Consultation with the Specialist
Shock
Jon Tingelstad MD
A 7-year-old boy complains of left upper quadrant pain following a fall from a tree 4 hours earlier. A 3-year-old girl has a spreading hemorrhagic rash and a temperature of 40.6°C (105.2°F). An 18-month-old boy returned to the pediatric intensive care unit 3 hours ago following prolonged open heart surgery for repair of a complex congenital heart defect. What do these three pediatric patients have in common? Each is a potential candidate for the development of shock.
Discussion
Shock is a complex pathophysiologic state that results from circulatory dysfunction and leads to failure to provide adequate quantities of oxygen and other nutrients to meet the metabolic requirements of the body's tissues.
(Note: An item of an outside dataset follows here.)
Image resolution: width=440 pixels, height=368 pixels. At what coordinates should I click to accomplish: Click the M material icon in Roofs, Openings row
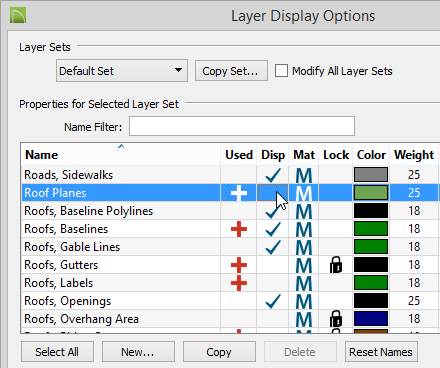(304, 301)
The etiologies of shock are numerous. Hypovolemic shock results from the loss of effective blood volume. For example, it may follow trauma to the spleen with unrecognized massive hemorrhage or it may be the result of severe dehydration caused by acute, explosive gastroenteritis. Septic shock, often the combination of multiple factors, follows the release of a series of mediators that cause peripheral vasodilation, myocardial depression, hypotension, ventilatory insufficiency, and anemia. Cardiogenic shock may occur after surgical repair of congenital heart defects, especially if the procedure is prolonged and difficult, or it may be associated with severe myocarditis, cardiomyopathy, or prolonged tachyarrhythmias. Decreased myocardial contractility leads to low cardiac output and hypotension.